▸ **DIRECTION**:
Render the items from the start through the line containing "Extras is located at coordinates (844, 91).", including that line, as a Markdown table with the columns Row and Line. Number each row and omit blank lines.

╭─ PROVIDED MATERIAL

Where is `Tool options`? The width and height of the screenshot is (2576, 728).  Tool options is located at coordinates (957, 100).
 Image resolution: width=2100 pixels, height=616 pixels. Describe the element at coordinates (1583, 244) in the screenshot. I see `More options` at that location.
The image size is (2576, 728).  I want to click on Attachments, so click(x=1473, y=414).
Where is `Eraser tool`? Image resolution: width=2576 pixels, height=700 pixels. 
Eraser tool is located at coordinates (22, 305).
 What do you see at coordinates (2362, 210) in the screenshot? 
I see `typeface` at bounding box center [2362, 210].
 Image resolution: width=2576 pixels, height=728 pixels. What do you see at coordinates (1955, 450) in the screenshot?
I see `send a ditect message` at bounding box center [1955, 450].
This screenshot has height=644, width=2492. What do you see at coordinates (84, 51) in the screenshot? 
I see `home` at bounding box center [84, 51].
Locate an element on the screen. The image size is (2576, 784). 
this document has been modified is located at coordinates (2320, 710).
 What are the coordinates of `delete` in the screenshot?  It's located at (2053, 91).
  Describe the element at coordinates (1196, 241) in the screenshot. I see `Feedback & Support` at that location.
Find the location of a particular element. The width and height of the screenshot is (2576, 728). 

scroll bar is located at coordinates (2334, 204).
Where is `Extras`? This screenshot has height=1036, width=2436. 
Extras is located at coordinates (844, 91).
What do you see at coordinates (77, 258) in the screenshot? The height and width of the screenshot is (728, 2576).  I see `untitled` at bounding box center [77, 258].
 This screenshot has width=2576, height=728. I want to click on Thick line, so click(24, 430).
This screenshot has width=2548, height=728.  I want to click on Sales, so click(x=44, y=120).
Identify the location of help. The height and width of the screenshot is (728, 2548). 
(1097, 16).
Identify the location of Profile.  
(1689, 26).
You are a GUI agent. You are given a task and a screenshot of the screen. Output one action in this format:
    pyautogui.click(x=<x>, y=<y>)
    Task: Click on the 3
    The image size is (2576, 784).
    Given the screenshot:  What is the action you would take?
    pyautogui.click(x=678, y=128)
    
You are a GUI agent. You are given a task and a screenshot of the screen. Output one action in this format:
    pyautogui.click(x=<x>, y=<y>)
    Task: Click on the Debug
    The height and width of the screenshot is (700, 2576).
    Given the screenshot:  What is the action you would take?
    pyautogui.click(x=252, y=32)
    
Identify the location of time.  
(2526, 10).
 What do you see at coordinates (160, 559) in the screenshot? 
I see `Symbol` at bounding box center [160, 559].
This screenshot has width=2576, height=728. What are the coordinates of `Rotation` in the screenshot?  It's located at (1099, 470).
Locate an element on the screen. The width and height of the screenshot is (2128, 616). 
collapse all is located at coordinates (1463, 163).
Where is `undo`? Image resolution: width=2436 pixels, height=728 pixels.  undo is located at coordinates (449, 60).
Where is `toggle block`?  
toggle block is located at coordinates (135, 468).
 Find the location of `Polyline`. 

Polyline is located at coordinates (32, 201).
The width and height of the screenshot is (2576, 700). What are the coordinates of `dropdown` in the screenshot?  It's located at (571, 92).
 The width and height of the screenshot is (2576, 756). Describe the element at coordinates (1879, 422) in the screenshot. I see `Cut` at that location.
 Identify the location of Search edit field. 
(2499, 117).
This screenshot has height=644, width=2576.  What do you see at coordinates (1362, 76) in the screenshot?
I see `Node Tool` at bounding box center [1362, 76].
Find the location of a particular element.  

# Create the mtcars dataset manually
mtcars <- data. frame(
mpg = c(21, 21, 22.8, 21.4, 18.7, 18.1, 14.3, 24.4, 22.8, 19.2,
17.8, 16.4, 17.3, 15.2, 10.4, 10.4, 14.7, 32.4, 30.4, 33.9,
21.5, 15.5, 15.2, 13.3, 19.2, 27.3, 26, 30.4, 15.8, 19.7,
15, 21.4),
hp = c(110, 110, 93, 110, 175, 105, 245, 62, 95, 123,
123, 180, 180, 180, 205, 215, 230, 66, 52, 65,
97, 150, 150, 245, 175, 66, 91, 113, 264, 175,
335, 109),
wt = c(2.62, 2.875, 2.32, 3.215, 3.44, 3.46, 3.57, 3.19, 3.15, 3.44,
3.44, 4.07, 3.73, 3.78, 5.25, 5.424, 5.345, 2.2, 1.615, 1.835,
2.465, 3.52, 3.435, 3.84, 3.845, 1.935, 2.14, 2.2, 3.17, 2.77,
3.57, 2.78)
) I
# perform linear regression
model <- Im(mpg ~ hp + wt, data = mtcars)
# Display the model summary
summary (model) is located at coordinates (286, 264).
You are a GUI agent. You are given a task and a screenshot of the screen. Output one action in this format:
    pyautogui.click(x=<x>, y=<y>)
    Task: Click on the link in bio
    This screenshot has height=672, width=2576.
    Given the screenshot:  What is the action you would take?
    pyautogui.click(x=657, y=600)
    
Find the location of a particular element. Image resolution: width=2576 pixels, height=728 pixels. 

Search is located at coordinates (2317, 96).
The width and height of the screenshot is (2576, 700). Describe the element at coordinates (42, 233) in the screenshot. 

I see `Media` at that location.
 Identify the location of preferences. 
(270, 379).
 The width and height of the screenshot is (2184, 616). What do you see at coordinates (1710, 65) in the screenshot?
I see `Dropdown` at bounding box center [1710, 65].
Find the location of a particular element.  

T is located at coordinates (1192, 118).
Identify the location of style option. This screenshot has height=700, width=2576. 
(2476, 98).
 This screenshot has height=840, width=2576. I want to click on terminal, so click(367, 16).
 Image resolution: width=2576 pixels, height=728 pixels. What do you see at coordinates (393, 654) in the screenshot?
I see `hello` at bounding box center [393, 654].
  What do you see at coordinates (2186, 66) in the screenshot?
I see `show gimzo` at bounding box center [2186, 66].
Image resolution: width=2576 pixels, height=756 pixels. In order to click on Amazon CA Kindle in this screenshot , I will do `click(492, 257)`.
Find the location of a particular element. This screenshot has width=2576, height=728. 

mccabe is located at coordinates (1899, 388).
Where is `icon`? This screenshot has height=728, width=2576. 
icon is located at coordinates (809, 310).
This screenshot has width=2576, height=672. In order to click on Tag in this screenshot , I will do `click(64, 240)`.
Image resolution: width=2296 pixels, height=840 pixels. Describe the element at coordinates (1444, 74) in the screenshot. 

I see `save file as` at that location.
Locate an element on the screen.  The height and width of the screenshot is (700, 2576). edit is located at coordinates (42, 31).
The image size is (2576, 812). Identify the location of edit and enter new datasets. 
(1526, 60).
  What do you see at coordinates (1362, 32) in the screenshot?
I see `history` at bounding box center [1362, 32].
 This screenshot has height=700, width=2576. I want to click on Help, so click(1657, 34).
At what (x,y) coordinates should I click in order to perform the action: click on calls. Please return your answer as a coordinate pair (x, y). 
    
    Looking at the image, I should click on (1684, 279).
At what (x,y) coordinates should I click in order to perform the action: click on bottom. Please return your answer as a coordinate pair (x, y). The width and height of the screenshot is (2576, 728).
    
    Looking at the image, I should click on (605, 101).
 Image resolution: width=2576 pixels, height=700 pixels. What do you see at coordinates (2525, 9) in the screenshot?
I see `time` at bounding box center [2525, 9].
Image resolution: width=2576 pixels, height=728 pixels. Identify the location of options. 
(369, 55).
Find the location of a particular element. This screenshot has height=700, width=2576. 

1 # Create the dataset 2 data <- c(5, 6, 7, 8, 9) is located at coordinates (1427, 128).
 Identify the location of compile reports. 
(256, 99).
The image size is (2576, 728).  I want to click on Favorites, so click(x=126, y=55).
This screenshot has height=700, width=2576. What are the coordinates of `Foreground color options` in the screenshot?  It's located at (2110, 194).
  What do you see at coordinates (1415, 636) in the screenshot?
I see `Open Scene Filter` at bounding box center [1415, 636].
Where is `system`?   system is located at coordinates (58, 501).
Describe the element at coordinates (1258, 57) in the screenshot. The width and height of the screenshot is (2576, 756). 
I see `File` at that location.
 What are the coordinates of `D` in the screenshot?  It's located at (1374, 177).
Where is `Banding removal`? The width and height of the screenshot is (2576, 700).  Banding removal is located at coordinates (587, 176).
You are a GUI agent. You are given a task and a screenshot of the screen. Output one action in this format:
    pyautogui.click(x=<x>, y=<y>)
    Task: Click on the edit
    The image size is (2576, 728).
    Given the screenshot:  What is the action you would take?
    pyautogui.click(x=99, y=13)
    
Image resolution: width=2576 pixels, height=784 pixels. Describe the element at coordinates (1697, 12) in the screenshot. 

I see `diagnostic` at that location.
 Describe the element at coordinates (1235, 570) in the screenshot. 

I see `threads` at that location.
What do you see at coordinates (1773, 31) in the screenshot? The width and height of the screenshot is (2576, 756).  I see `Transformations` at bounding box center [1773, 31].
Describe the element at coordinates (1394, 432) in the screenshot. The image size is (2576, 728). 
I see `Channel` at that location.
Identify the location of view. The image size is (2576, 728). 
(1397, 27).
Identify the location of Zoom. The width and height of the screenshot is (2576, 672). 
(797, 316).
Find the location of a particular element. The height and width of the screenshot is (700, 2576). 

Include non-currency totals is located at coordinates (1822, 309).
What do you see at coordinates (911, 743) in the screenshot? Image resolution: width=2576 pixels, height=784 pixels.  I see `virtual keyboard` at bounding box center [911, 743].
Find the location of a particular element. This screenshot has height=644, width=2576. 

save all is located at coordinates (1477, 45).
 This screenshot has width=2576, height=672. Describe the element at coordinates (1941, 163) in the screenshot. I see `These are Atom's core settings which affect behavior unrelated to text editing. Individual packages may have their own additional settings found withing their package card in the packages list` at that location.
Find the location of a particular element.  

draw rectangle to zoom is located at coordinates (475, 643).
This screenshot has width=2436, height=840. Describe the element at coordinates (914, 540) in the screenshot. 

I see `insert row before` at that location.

╰─

▸ **THE REPLY**:
| Row | Line |
|---|---|
| 1 | Where is `Tool options`? The width and height of the screenshot is (2576, 728).  Tool options is located at coordinates (957, 100). |
| 2 |  Image resolution: width=2100 pixels, height=616 pixels. Describe the element at coordinates (1583, 244) in the screenshot. I see `More options` at that location. |
| 3 | The image size is (2576, 728).  I want to click on Attachments, so click(x=1473, y=414). |
| 4 | Where is `Eraser tool`? Image resolution: width=2576 pixels, height=700 pixels.  |
| 5 | Eraser tool is located at coordinates (22, 305). |
| 6 |  What do you see at coordinates (2362, 210) in the screenshot?  |
| 7 | I see `typeface` at bounding box center [2362, 210]. |
| 8 |  Image resolution: width=2576 pixels, height=728 pixels. What do you see at coordinates (1955, 450) in the screenshot? |
| 9 | I see `send a ditect message` at bounding box center [1955, 450]. |
| 10 | This screenshot has height=644, width=2492. What do you see at coordinates (84, 51) in the screenshot?  |
| 11 | I see `home` at bounding box center [84, 51]. |
| 12 | Locate an element on the screen. The image size is (2576, 784).  |
| 13 | this document has been modified is located at coordinates (2320, 710). |
| 14 |  What are the coordinates of `delete` in the screenshot?  It's located at (2053, 91). |
| 15 |   Describe the element at coordinates (1196, 241) in the screenshot. I see `Feedback & Support` at that location. |
| 16 | Find the location of a particular element. The width and height of the screenshot is (2576, 728).  |
| 17 | scroll bar is located at coordinates (2334, 204). |
| 18 | Where is `Extras`? This screenshot has height=1036, width=2436.  |
| 19 | Extras is located at coordinates (844, 91). |